Dataset entries
========================

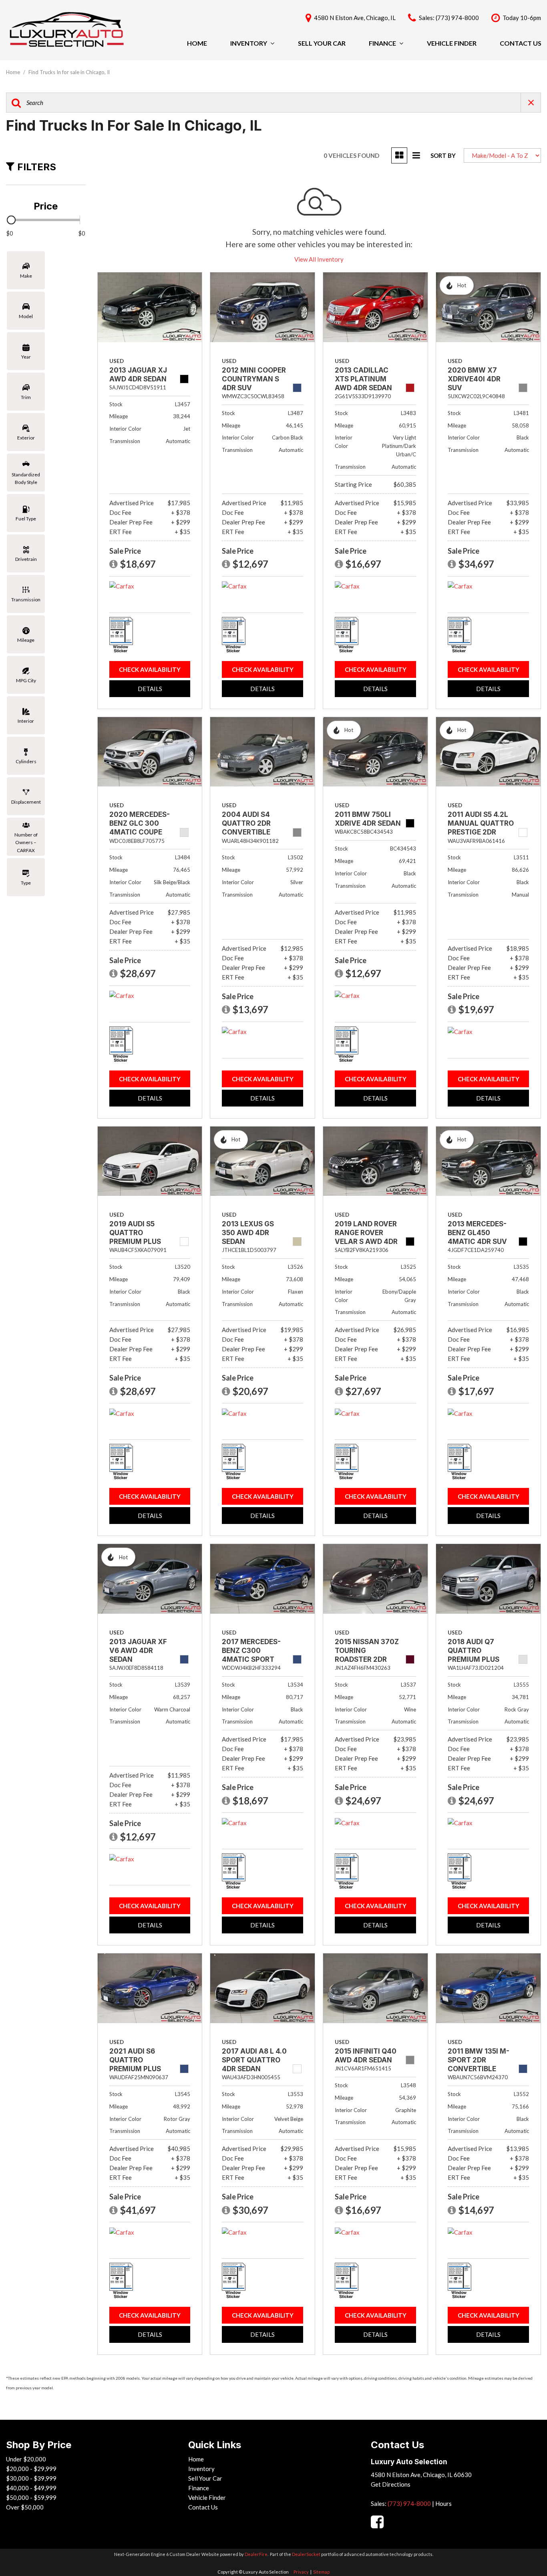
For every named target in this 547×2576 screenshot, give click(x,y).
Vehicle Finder (452, 43)
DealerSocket (306, 2554)
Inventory (248, 43)
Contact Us (520, 43)
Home (197, 43)
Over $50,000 (25, 2507)
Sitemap (321, 2571)
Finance (382, 43)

========================

Every line above should be returned word for word, with the pictures left behind.

For every named target in this 547×2576 screenshot, give click(x,y).
Vehicle Finder (452, 43)
DealerSocket (306, 2554)
Inventory (248, 43)
Contact Us (520, 43)
Home (197, 43)
Over $50,000 (25, 2507)
Sitemap (321, 2571)
Finance (382, 43)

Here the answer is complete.